▸ What you will do
Examine each line of the data. Copy the line if it includes the word "button".

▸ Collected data
******
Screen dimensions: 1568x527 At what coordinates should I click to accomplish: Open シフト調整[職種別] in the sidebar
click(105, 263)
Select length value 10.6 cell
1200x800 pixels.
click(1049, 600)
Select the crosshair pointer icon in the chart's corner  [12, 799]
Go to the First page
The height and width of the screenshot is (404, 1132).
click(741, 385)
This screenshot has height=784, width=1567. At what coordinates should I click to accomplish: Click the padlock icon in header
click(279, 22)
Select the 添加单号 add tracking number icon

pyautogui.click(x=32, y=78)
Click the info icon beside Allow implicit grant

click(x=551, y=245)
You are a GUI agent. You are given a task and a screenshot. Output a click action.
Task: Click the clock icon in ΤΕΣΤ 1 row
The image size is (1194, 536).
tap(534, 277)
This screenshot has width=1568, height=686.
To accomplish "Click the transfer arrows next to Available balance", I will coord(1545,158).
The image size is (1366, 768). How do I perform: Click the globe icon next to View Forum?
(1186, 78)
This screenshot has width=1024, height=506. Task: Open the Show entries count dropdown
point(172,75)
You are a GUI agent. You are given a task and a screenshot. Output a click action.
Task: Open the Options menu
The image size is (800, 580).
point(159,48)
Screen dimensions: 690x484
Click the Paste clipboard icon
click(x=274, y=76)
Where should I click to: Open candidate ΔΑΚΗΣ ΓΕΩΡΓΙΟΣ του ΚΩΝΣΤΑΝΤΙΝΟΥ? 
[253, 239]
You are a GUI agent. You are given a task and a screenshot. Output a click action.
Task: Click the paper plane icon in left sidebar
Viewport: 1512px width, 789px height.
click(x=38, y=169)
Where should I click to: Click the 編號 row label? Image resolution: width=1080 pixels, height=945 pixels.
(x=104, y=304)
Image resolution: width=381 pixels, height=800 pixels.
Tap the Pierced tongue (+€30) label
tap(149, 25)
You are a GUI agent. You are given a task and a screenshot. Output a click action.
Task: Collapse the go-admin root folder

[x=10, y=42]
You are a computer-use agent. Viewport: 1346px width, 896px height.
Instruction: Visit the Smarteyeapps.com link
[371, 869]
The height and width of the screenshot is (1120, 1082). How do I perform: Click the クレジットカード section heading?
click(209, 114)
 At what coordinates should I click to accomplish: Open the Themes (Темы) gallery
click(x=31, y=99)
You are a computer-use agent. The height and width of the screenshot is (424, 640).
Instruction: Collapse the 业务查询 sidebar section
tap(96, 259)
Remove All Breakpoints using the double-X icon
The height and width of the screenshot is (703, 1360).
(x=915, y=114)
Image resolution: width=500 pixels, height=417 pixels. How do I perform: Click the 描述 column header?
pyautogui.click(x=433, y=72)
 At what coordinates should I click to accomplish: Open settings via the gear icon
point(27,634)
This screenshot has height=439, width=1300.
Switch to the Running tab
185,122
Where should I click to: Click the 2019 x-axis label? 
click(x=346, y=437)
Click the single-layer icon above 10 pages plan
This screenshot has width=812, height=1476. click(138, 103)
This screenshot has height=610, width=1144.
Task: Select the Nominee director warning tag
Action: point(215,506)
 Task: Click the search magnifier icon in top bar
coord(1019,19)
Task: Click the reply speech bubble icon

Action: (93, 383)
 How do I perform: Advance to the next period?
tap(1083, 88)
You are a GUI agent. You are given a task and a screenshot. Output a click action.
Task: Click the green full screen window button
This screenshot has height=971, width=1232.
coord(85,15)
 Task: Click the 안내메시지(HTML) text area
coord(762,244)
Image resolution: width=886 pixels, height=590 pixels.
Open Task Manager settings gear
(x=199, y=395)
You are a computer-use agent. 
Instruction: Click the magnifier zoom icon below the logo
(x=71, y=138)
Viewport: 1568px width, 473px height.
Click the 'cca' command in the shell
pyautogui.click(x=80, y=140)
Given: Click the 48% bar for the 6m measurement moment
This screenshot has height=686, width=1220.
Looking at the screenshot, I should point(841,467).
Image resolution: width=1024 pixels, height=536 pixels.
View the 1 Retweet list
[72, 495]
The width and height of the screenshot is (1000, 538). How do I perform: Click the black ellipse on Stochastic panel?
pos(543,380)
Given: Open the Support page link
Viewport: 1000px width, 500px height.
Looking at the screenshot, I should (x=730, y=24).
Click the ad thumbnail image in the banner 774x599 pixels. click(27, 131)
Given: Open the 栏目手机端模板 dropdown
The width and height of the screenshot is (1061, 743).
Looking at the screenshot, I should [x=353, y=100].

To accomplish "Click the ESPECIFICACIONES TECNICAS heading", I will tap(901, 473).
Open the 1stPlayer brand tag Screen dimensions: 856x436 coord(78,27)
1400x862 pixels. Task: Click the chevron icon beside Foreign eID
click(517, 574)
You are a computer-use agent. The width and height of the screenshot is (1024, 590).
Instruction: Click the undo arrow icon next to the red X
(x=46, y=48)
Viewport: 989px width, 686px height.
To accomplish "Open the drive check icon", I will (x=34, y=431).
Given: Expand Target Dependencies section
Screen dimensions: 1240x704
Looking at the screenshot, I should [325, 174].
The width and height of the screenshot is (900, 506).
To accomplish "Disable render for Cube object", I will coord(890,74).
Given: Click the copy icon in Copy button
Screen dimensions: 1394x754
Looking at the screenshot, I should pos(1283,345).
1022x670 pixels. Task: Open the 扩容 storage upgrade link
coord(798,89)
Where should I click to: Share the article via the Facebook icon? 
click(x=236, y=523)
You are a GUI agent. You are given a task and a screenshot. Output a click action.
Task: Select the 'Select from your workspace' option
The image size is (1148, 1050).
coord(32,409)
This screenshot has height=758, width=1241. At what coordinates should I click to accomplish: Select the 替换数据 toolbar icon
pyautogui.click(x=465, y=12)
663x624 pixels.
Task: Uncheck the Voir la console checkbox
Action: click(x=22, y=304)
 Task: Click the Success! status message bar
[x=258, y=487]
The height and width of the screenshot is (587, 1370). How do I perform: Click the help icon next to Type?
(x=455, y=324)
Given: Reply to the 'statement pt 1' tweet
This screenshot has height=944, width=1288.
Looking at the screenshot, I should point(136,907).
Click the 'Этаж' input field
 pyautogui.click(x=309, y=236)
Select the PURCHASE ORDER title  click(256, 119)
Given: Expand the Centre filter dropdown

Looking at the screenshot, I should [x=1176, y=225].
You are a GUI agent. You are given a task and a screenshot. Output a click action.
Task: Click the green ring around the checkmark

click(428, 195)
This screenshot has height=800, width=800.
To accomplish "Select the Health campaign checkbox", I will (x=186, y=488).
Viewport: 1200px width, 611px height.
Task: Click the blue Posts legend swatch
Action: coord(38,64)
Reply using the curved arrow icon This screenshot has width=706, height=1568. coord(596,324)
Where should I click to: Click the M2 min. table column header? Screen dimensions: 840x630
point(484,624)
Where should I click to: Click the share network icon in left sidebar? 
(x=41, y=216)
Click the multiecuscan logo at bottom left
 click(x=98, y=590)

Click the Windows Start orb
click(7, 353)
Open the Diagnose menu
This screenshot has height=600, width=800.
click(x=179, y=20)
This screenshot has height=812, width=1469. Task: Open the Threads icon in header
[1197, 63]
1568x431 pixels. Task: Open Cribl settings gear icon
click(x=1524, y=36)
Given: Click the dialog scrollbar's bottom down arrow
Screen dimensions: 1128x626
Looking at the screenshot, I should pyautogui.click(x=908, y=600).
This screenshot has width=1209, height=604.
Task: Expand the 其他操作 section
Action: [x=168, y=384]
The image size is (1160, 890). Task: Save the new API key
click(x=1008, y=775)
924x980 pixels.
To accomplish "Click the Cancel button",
******
▸ Finished exercise
Task: Click the green full screen window button
Given: Click the copy icon in Copy button
To accomplish "Click the Cancel button",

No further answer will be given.